Aim of the task:
Please say how many lines in the records below contain the word "computer", giving only the number.

Record extracts:
* * *

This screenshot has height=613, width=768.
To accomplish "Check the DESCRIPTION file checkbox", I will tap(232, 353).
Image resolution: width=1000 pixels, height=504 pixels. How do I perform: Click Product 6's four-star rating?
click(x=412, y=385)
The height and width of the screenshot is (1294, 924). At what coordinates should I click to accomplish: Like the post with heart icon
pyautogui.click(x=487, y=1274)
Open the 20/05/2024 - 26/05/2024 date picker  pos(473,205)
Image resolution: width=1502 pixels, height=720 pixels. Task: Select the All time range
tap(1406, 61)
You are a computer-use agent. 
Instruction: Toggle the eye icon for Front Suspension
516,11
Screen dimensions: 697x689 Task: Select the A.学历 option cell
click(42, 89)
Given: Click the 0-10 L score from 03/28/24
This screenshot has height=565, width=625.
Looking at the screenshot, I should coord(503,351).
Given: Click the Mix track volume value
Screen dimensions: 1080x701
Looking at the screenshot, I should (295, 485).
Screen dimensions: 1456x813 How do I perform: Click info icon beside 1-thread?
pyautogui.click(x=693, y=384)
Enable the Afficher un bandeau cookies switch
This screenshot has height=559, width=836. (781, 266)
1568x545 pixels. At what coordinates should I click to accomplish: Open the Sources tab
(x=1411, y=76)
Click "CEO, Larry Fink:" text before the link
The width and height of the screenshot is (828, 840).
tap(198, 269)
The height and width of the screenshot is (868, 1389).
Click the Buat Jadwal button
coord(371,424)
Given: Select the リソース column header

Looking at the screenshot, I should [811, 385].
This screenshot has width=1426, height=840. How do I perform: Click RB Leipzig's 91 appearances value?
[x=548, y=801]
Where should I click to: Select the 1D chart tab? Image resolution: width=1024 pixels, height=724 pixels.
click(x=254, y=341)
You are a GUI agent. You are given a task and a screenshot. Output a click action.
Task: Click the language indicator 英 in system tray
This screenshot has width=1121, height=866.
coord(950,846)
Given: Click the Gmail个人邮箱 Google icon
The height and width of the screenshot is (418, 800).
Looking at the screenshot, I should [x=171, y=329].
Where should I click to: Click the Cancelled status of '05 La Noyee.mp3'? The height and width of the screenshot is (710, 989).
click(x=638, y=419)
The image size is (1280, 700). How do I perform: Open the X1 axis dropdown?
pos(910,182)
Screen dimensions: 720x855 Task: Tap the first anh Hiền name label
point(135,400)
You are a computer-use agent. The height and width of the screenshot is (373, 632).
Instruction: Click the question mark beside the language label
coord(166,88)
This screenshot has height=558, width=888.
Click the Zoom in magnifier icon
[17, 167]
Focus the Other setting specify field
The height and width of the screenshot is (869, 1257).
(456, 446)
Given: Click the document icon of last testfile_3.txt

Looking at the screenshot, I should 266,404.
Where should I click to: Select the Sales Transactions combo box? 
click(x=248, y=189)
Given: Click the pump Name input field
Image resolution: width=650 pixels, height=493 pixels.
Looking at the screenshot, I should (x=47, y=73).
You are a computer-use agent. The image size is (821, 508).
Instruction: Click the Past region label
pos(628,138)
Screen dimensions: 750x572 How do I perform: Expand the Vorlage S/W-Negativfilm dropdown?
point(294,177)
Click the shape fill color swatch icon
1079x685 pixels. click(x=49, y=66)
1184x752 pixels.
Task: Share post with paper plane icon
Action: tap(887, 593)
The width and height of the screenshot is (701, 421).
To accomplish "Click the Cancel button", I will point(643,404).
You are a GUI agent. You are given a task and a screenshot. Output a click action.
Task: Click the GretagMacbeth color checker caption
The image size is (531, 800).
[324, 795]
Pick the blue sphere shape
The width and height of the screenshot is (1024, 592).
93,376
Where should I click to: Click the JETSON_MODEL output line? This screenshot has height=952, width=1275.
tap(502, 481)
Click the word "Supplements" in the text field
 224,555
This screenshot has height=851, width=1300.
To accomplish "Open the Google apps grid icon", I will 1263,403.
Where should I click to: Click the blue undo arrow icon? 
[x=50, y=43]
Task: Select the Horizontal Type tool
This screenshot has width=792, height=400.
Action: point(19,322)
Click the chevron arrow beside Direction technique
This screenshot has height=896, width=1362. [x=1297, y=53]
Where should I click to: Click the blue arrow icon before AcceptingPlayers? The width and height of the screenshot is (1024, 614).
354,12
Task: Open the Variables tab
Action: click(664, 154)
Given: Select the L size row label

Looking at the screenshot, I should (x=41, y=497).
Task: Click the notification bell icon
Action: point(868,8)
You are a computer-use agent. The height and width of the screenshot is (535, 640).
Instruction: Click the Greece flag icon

* * *

Response for this exercise:
4